Since the introduction of Windows Server 2008 and the corresponding Active Directory it is possible to use various password policies (granular password and account lockout policies, i.e. Fine-Grained Password Policy) within a domain. This offers the possibility to provide to critical accounts or accounts requiring protection, e.g. domain administrators, longer passwords than with the other accounts of the domain. Strictly speaking, these are not policies, but so-called Active Directory objects. These objects are denominated Password Setting Objects (PSO). Within a PSO, various attributes such as "Enforce password history" or "Minimum password length" are available. These attributes correspond to the known attributes of a previous password policy. The following prerequisites must be met for use of granular password and account lockout policies within a domain:
- The function mode of the domain must correspond to Windows Server 2008.

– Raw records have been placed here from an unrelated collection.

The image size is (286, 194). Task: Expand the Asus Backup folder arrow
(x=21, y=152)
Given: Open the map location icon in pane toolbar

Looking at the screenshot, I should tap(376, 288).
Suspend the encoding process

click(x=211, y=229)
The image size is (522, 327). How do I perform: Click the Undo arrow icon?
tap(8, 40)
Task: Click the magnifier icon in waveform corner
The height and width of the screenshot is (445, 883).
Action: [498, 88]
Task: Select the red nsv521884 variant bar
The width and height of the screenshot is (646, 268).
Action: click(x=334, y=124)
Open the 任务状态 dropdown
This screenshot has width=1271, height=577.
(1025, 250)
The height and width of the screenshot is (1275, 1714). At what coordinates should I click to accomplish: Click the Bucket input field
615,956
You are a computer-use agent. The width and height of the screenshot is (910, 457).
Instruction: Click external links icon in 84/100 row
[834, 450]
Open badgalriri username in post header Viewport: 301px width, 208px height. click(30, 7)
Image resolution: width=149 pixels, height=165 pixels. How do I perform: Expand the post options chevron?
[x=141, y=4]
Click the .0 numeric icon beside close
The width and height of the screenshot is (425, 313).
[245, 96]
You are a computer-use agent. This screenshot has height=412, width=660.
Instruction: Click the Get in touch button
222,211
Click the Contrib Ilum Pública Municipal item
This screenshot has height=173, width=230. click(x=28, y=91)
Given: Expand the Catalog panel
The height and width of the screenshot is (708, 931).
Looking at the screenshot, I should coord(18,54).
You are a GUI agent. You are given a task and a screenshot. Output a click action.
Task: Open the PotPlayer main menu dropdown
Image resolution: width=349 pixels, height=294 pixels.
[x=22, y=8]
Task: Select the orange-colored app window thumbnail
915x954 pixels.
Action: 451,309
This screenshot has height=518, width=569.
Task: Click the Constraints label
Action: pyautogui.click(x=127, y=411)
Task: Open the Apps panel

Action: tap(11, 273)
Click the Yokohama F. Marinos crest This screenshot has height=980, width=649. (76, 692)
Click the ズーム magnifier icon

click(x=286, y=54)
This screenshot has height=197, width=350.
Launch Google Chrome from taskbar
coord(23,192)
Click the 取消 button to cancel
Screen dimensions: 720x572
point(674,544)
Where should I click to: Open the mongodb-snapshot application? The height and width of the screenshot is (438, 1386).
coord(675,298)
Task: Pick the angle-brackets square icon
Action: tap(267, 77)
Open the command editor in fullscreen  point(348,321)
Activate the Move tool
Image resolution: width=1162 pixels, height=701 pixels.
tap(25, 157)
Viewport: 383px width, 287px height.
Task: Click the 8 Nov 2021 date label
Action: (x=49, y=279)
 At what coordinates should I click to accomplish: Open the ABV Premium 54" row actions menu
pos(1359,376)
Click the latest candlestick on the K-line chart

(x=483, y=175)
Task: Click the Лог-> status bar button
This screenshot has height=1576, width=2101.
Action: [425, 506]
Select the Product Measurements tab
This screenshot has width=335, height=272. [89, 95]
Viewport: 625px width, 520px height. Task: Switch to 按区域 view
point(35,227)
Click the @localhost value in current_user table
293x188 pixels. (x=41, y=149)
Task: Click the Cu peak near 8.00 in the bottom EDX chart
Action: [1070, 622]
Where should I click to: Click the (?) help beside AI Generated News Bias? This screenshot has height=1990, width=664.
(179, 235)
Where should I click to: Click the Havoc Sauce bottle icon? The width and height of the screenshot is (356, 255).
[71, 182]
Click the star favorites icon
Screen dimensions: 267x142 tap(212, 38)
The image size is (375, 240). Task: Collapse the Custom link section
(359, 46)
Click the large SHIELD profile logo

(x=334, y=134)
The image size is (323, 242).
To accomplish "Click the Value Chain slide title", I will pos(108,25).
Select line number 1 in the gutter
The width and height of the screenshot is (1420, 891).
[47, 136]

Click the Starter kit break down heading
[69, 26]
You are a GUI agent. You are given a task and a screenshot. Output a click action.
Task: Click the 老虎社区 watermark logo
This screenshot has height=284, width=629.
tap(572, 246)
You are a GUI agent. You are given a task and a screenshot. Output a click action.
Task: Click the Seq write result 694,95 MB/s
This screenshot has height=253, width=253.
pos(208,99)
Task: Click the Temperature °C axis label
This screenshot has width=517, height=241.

- PSOs cannot be applied directly on organisational units (OU). They only apply to user objects, global security groups and inetOrgPerson objects.
- Only one PSO can be used per user.
- PSOs can only be used for users or groups within the same domain.
Microsoft Windows and other software automatically creates various accounts and assigns random passwords to them. Here too, the policies must be enforced. If the manufacturer's documentation does not include any information an this, enforcement and compatibility with the software must be tested in each case.
Review questions:
- Is every NT-based Windows system and every user account protected by a password?
- Is there a security policy available for password requirements and password assignments?
- Has the automatic login function been disabled?
- Is the User must change password at next logon option enabled for all new accounts?
- Will the group policy settings for systems that are connected to a domain be distributed and enforced using the Active Directory?
- Is there a security template for the Account Policies (for Windows 2000 and higher versions)?
- Are the specifications for the user account policy documented?